Proteins, amino acid categories, and ionization

Amino acids

The organic compounds that serve as monomers for polypeptide chains and protein formation. Contains a central α-carbon, an α-amino group, an α-carboxyl group, and an R group side chain that determines the interactions it can have.

Polypeptide

The organic compounds consisting of a large number of amino acids bonded together in a chain that forms part of a protein molecule.

Protein

The organic compound consisting of one or more polypeptide chains. Have an enormous variation in size and shape.

Nonpolar amino acids

The amino acids whose R group has mostly C-C & C-H bonds. Mostly aliphatic and aromatic, and the charges on most atoms are temporary and partial. 

Polar amino acids

The amino acids whose R group possess visible polar functional groups containing mostly O and N atoms. Some amino acids have permanent partial charges, while others possess R groups that can ionize. 

Acidic and Basic amino acids

The amino acids whose R group posses visible polar functional groups that can ionize. The R group is at full charge when the pH reaches 7. The negative or positive charge determines which group (negative for ____ groups and positive for ____ groups). 

Ionization

The process by which a neutral atom/functional group is converted into electrically charged ions through the gain or loss of electrons. 

Bronsted-Lowry Acid

The species that can donate a proton (H⁺) to another molecule. A conjugate base (A^-) is the product. 

Bronsted-Lowry Base

The species that can accept a proton (H⁺) from another molecule. A conjugate acid (B⁺) is the product. 

Acid dissociation constant (K_a)

The measure of the strength of an acid and is the equilibrium constant for the dissociation of an acid. Large ___ = stronger acid, but larger pK_a = weaker acid.

Titration curve

The graphical representation illustrating the relationship between pH (y-axis), base (x-axis), and pK_a (strength of acid). Amino acids have 2-3 ionizable groups and will have multiple points of reference for each.

• At the beginning, nearly all ionizable groups are protonated (acid keeps protons, so there is a high [H⁺]).
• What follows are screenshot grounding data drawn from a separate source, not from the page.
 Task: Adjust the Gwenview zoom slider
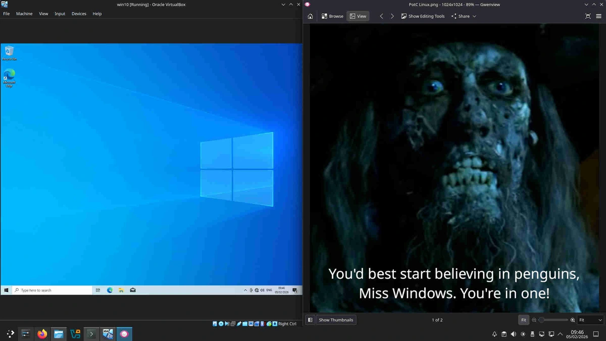[553, 320]
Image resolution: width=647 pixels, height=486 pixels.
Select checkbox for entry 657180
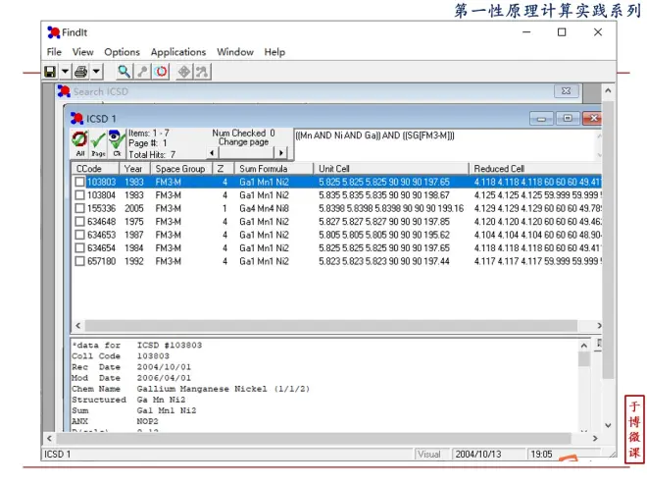(80, 261)
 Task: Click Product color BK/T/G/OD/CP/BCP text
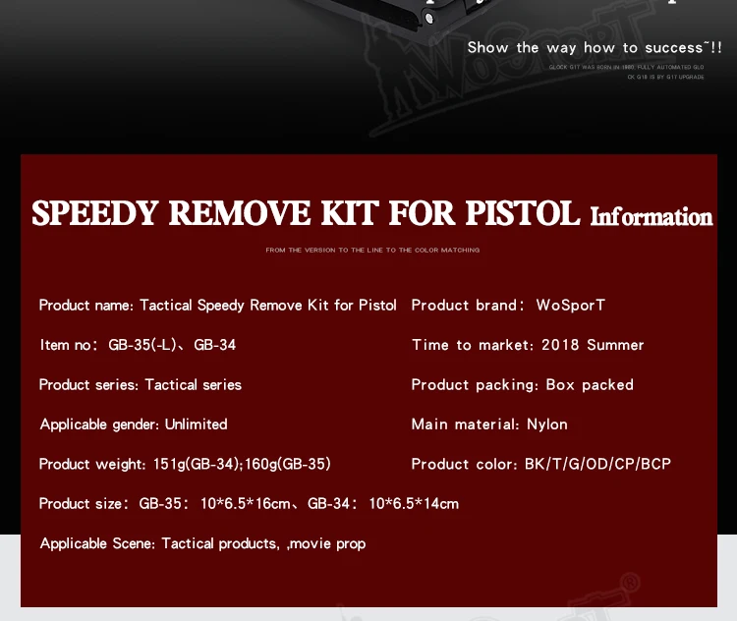tap(541, 465)
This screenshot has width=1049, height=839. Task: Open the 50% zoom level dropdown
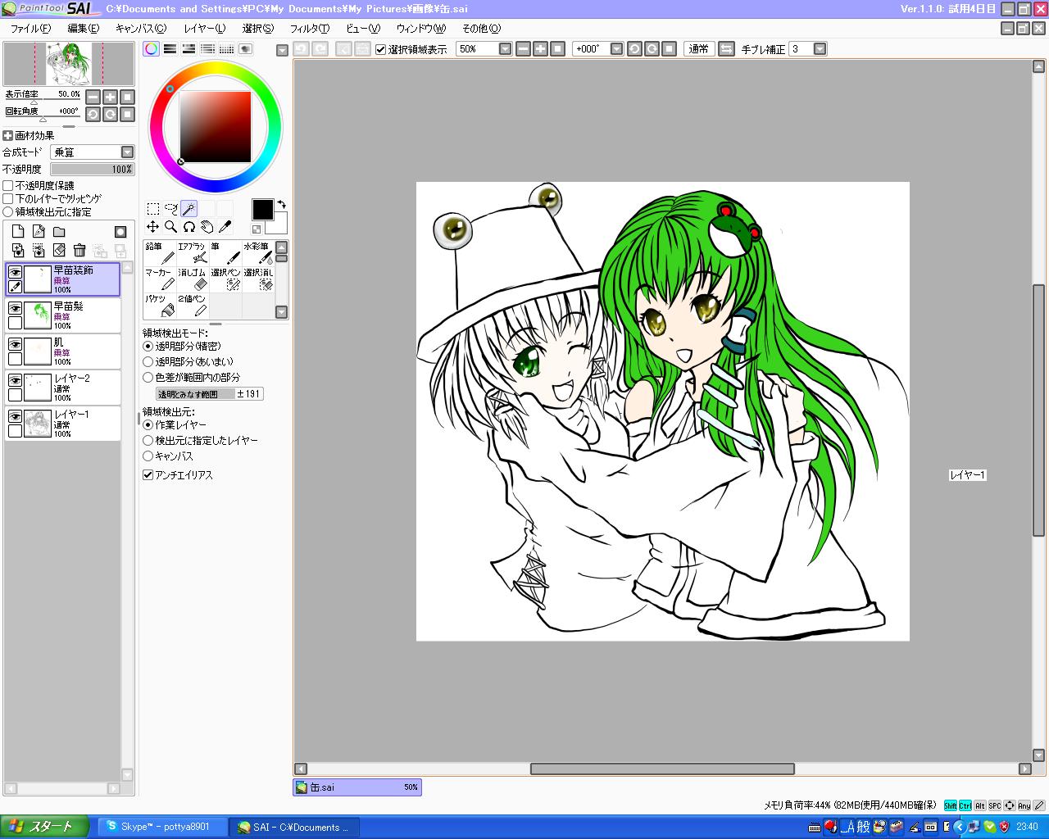(x=505, y=49)
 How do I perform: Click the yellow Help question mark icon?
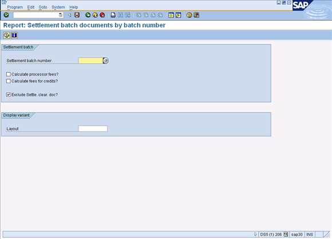[x=189, y=15]
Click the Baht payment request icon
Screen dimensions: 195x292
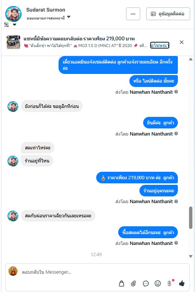click(169, 283)
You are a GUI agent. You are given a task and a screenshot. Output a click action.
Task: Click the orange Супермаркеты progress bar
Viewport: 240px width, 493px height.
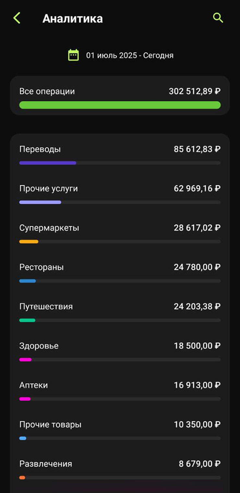(x=29, y=242)
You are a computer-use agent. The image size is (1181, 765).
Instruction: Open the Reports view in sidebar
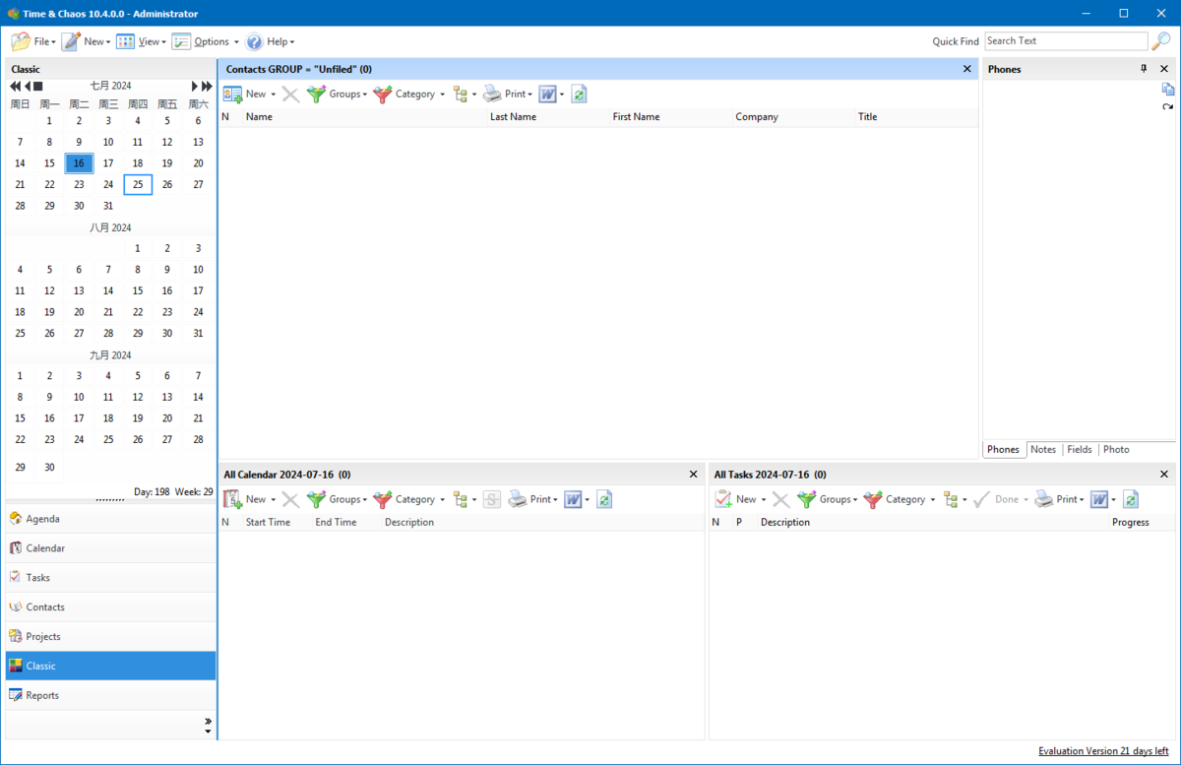(42, 696)
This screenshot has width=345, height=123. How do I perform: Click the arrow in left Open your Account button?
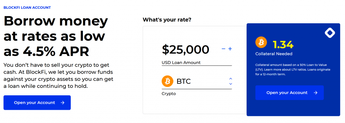(62, 103)
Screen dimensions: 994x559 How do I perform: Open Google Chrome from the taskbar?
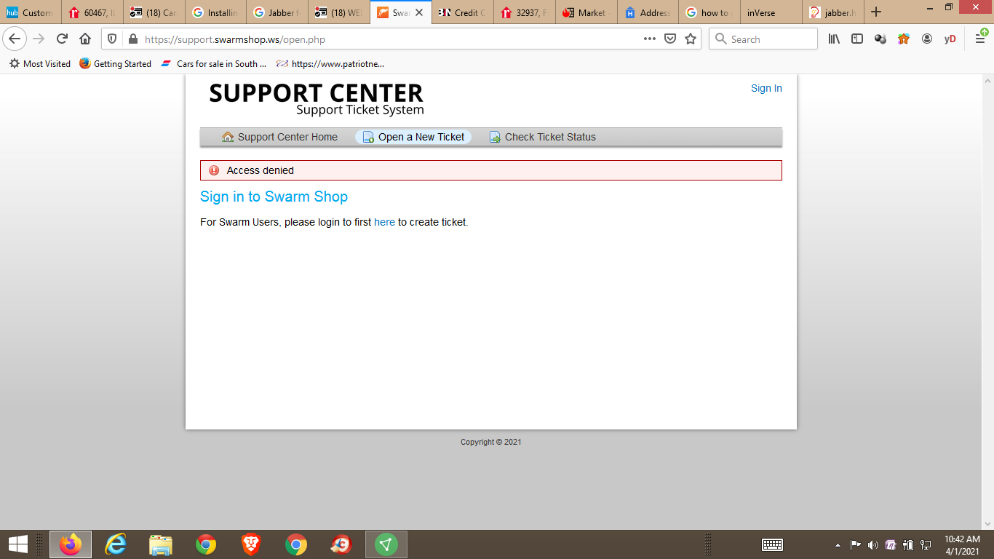pyautogui.click(x=206, y=544)
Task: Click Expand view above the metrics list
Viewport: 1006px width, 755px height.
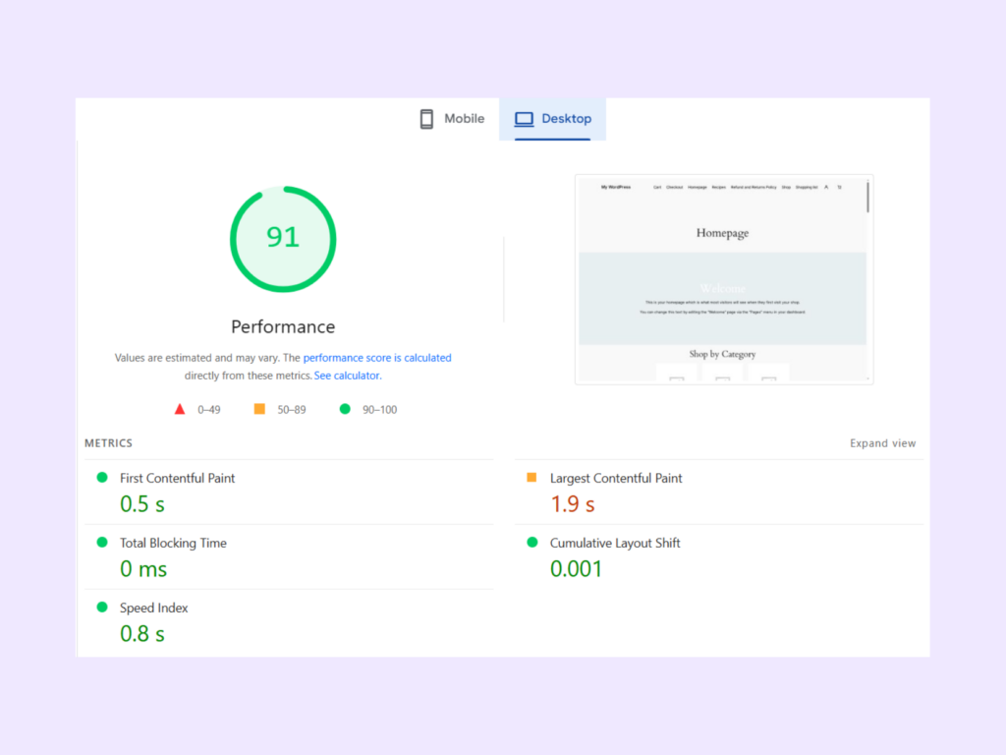Action: (882, 443)
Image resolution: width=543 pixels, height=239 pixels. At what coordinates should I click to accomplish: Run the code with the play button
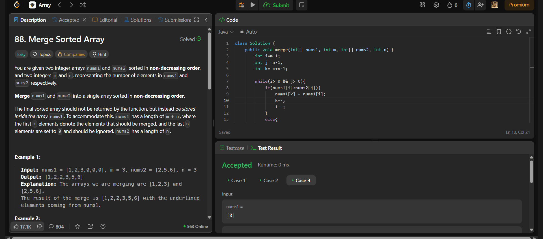[253, 5]
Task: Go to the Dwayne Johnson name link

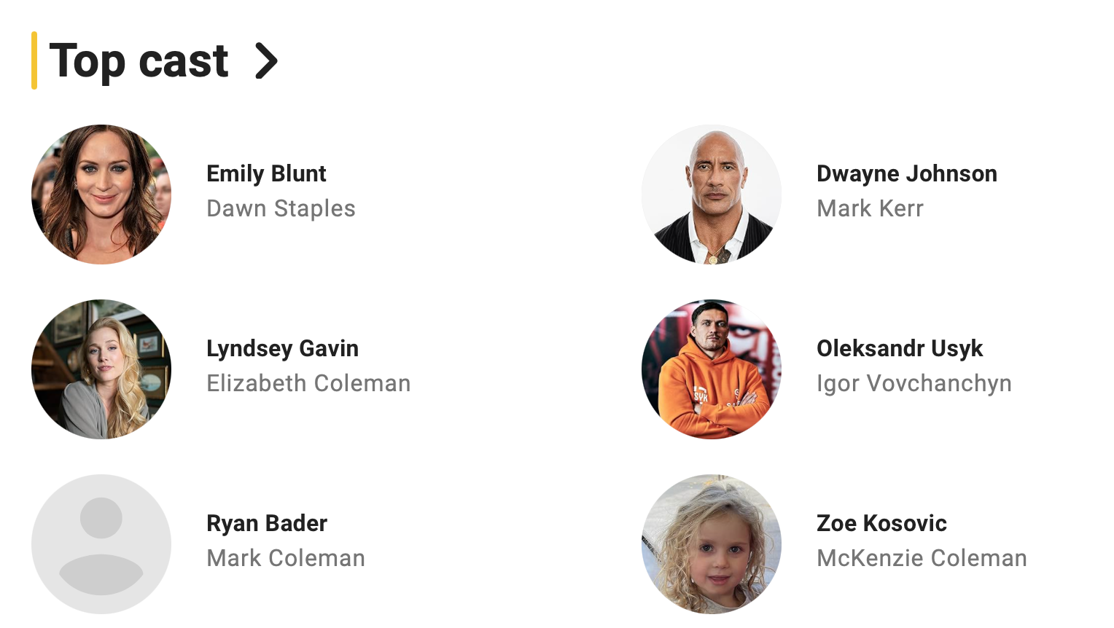Action: tap(906, 173)
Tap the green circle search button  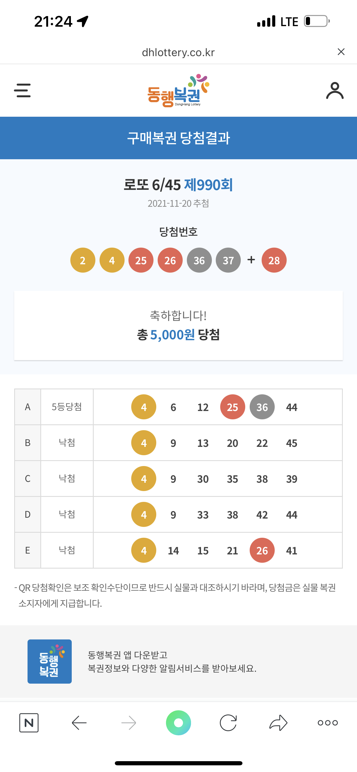tap(178, 723)
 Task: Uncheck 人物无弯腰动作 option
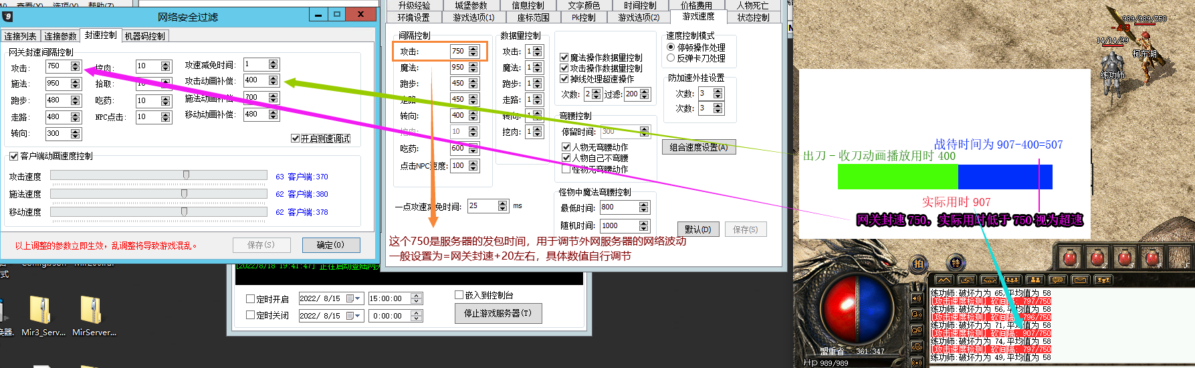(x=566, y=147)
• As base is added, ionizable groups slowly deprotonate (acid begins to donate H⁺), resulting in a plateau/buffering region.

• Curve flattens out as the highest measurable pH is 14.

Midpoint of the plateau

The point of a titration curve at which there are equal concentrations of acid (protonated) and conjugate base (deprotonated)

• [HA] = [A^-]

• pH = pK_a

Equivalence point

The point of a titration curve at which all/most ionizable groups are deprotonated, resulting in a sharp change in pH. 

• All HA → A^-

Ribbon protein model

The protein model that highlights the backbone of proteins and key secondary structures, such as alpha helices and beta sheets. 

Stick/wire protein model

The protein model that highlights the location of atoms and their proximity to one another. 

Space-filling protein model

The protein model that highlights the location of atoms on the surface and the location of surface charges (blue represents positive charge while red represents negative charge)

Denaturation

The process where proteins unravel and noncovalent interactions can be disrupted, but the primary structure remains. 

Degradation

The process in where proteins are completely broken down across all levels of protein structure. 

Renaturation

The process where proteins are able to be restored to their original structure and function, and is only possible in certain cases/conditions.

Primary protein structure

The structure of a protein that is the linear sequence of amino acids in a polypeptide chain. Formed N-terminus (oldest AA added) → C-terminus (newest AA added). 

• <20 AA = peptide chain, >20 AA = polypeptide chain

Peptide bond

The covalent bond formed between two amino acids that links the carboxyl group of one amino acid to the amino group of another, involving the release of a water molecule. 

Secondary protein structure

The structure of a protein that refers to the spatial conformation of the polypeptide backbone, which is primarily stabilized by hydrogen bonds. Common structures are alpha-helices and beta sheets. 

Alpha-helices

The prevalent type of secondary structure that is the coiled structure formed by the sequence of amino acids. R groups point out and away from the axis, and hydrogen bonds between backbone atoms occur between N-H groups with C=O. There are 4 amino acids for every turn. 

Beta-sheets

The prevalent type of secondary structure that consists of beta strands connected laterally by at least two or three backbone hydrogen bonds between N-H groups with C=O. The direction of the sheets points towards the C-terminus, and R groups alternate to point above and below the plane of the sheet.

• Parallel: chains go in the same direction (C-terminuses match up)

• Antiparallel: chains go in opposite direction (C-terminuses point opposite of each other)

Tertiary and Quaternary protein structure

The structure of a protein that refers to the overall three-dimensional shape formed by many charge-charge (electrostatic, noncovalent) interactions that provide stability. Always includes noncovalent bonds, but sometimes has covalent bonds (disulfide bonds). Only proteins with subunits have a quaternary structure.